Integrating OpenZiti with Existing CI/CD Pipelines
Most teams already have pipelines that build Docker images, run tests, and push artifacts. Adding OpenZiti is as simple as injecting the identity file and a step to register services.
# Example GitHub Actions snippet
- name: Enroll Ziti Identity
run: |
curl -sSL https://ziti.io/cli | sudo bash
ziti edge enroll --jwt ${{ secrets.ZITI_JWT }} --output /tmp/app.json
- name: Register Service Terminator
run: |
ziti edge create terminator myservice \
--address ${{ env.HOST_IP }} \
--port 8080 \
--protocol tcp
After the deployment step, your service is instantly reachable via Ziti, and the pipeline can run integration tests that call the service through the Ziti SDK, ensuring end‑to‑end security from the first commit.
Common Pitfalls and How to Avoid Them
Missing Role Assignment – If an identity lacks the required role, the controller will reject the connection with a generic “access denied” error. Always verify role bindings in the identity JSON or via the CLI.
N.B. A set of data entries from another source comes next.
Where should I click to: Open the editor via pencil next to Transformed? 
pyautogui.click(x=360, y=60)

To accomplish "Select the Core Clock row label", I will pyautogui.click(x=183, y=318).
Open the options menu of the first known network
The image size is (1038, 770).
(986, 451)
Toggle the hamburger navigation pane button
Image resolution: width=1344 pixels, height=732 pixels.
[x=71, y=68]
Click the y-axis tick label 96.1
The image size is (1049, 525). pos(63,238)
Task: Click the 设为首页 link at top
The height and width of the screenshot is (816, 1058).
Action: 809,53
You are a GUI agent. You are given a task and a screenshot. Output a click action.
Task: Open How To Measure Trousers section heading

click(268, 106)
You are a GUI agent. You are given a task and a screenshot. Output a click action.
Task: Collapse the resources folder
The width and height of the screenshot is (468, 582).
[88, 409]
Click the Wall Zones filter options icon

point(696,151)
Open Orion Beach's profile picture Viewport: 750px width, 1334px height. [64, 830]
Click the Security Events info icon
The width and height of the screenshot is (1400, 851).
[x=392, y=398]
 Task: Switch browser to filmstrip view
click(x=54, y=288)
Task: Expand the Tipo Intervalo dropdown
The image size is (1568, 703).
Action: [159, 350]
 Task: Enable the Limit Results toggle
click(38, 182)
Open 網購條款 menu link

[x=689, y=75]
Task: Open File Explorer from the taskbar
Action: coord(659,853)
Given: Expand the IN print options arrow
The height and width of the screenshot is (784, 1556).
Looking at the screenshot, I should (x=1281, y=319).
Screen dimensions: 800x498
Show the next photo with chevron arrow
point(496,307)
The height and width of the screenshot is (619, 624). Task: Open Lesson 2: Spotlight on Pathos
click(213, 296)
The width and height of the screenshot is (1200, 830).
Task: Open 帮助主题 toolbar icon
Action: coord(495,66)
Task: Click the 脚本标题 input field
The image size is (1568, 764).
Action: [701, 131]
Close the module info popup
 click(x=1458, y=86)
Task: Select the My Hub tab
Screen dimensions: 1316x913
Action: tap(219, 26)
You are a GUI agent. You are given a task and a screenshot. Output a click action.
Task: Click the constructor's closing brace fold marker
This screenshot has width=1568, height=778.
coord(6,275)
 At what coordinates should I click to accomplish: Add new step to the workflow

Port Conflicts on Edge Routers – Edge routers listen on a single port for inbound Ziti traffic (default 3022). If you run multiple routers on the same host, ensure each uses a distinct listenPort to avoid binding errors.
Certificate Expiry – Unlike short‑lived JWTs, Ziti certificates have longer lifetimes. Schedule a cron job that checks ziti edge list identities for expiry dates and re‑enrolls automatically.
Pro tip: Enable ziti edge watch in a background container. It streams policy changes in real time, allowing your application to react instantly to new access rules.
Future Roadmap
The OpenZiti community is actively adding features that make zero‑trust networking even more developer‑friendly. Upcoming releases aim to provide:
- Native support for WebSockets and gRPC streams.
- Automatic sidecar injection for Kubernetes, turning any pod into a Ziti‑enabled service without code changes.
- Enhanced observability with OpenTelemetry integration.
These enhancements will further blur the line between application code and networking, allowing developers to think of “service calls” as a single abstraction regardless of where the service lives.
Conclusion
OpenZiti brings zero‑trust networking directly into the hands of developers, removing the need for complex VPNs, static firewalls, and ad‑hoc tunneling solutions. By embedding the SDK into your code, you gain dynamic service discovery, fine‑grained access control, and end‑to‑end encryption with only a few lines of Python (or Go, Java, etc.). Real‑world use cases—from edge device database access to multi‑cloud micro‑service meshes—demonstrate that zero‑trust can be both practical and performant.
Adopt OpenZiti early, automate identity lifecycle, and integrate policy management into your CI/CD pipeline. The result is a resilient, secure network fabric that scales with your application, not against it. Happy coding, and welcome to the future of zero‑trust networking!